Learning OZ Pitch Names

by John Greschak

January 23, 2003

Introduction
Simple Mnemonic Devices
Twelve Poems for Recognizing Intervals
Animated GIFs for Instruments
Update History

Introduction

In this article, various techniques are described that may be used to learn the pitch names associated with the OZ pitch-naming convention. For a definition of the OZ pitch-naming convention, see: The OZ Pitch-Naming Convention.

Simple Mnemonic Devices

There are some simple mnemonic devices that one might use to remember various properties of OZ pitch names. Here is a list of some such devices:

Twelve Poems for Recognizing Intervals

Here, number words shall be used for interval names. The relationship between numeric interval names and traditional interval names is given in the following table:
 
Interval Names
Numeric Interval Name
Traditional Interval Name
Zero Unison
One Minor Second
Two Major Second
Three Minor Third
Four Major Third
Five Perfect Fourth
Six Tritone
Seven Perfect Fifth
Eight Minor Sixth
Nine Major Sixth
Ten Minor Seventh
Eleven Major Seventh

In the article Twelve Circular Poems on the Letters O through Z, twelve poems are presented, each of which is associated with one of the twelve possible interval sizes that might exist between two pitches that are less than one octave apart. These poems may be used to identify the intervallic relationship between two pitches.

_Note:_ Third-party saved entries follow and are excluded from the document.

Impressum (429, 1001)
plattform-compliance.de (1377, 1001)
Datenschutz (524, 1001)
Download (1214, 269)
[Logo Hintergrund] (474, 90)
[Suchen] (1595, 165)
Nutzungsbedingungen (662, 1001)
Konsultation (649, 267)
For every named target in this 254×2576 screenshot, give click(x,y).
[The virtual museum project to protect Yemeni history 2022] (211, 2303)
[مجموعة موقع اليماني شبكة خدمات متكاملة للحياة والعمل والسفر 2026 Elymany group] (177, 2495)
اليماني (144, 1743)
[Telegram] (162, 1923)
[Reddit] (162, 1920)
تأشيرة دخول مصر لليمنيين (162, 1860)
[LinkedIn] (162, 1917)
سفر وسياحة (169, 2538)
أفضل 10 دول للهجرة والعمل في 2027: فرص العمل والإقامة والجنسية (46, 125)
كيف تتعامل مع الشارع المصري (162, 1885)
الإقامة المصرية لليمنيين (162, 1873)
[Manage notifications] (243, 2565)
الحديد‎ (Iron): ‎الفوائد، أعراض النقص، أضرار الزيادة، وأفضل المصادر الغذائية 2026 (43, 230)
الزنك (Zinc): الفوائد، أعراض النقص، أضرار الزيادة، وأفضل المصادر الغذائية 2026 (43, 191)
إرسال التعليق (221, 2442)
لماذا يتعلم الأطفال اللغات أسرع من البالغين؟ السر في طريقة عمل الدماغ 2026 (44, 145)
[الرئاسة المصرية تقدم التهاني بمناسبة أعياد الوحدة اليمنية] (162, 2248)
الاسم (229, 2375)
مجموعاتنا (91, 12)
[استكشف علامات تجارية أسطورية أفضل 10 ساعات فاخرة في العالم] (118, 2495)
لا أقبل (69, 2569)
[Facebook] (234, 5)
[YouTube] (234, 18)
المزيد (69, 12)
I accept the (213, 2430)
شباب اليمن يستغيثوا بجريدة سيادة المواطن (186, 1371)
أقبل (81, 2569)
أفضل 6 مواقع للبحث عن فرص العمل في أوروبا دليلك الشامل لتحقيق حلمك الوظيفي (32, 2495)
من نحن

For example, suppose one is to identify the melodic interval between the sequence of pitches Q5 and V4. To determine that this interval is a seven down, one could (mentally) proceed through the following steps:

  1. Recognize that the pitch V4 is lower than the pitch Q5, and consequently the ordered pair of letters to be used for interval identification is VQ (rather than QV).
  2. Recall that the word VanQuish is associated with the ordered pair of letters VQ.
  3. Recall that the word VanQuish is used in the poem Dodecagon of Sevens, and therefore, the interval from the pitch Q5 down to the pitch V4 must be a seven.
We may consider these three steps independently.

Recognizing the Lower Pitch of a Pair of Pitches

This first step in the process is relatively easy in the case when the octave names for the pitches are numbers and the octave numbers of the two pitches are different. In this case, the pitch with the lower octave number must be the lower pitch (e.g. V4 must be lower than Q5). However, this step is somewhat more difficult to complete when the octave names of the two pitches are identical. Then, one must use the natural ordering of the letters of the alphabet to determine which pitch is lower. For example, in order to recognize that the pitch Q4 is lower than V4, one must know that Q comes before V in the alphabet.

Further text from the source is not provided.